Glover maintained his innocence throughout the entirety of the trial and during his time in prison. He was finally released just five years ago when the actual perpetrator of the crime was tracked down and matched the DNA from the crime scene.
“I always thought the police protect and serve. So when all this happened to us, I knew everything would work itself out because we were innocent,” said Glover. “But it took us 20 long years to fight to get our freedom back.”
Glover explained that his adjustment after being released from prison was not easy. He still suffers from PTSD that affects his daily life and relationships. However, he noted that his community of fellow exonerees from the Innocence Project and his passion for public speaking keep him grounded and motivated.
“It’s my passion—going to speak about wrongful convictions.

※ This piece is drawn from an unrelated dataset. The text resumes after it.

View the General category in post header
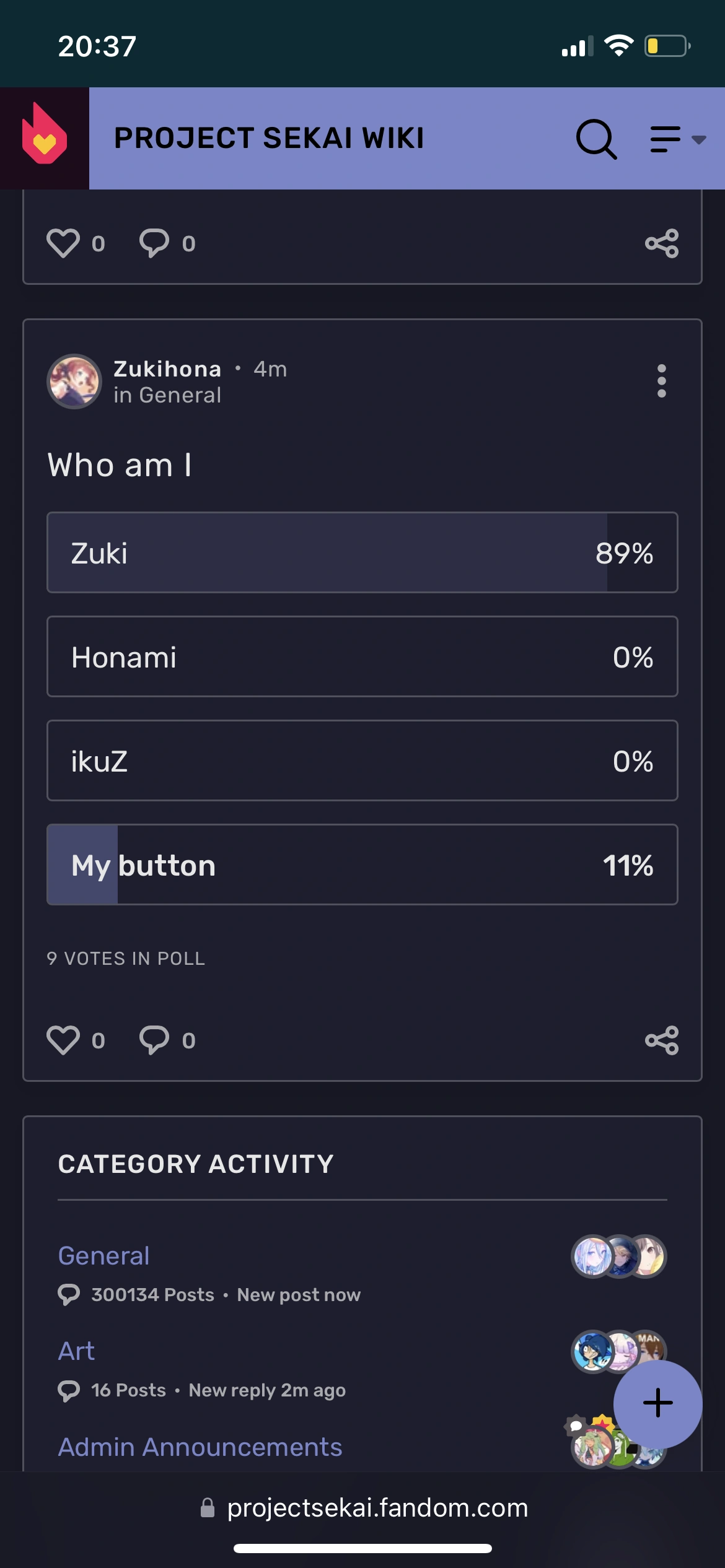 pos(168,394)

I find it to be therapeutic for me,” said Glover about his public speeches. He hopes that telling his story to young people who aspire to be law enforcement, prosecutors, and judges will prevent future wrongful convictions.
Godsey rejoined Glover for a Q&A with the fundraiser attendees. When asked what can be done on a national scale to help prevent wrongful convictions, Godsey stated the following:
“Like every other civil rights movement, it succeeds if you never take your foot off the gas. The fight for social justice never ends. You never win. All we can do is have incremental improvements. And that fight is worthy.”
“Thank you everybody for being here, but most importantly thank you for supporting the Davis Vanguard,” Godsey stated at the end of the event. “The longer I’ve done this, the more I’ve realized that change is going to come from education, from court watching, from spreading the word at a grassroots level.
“There needs to be Davis Vanguards in every jurisdiction. This is a trailblazing organization and making this one strong is going to help it spread,” he finished.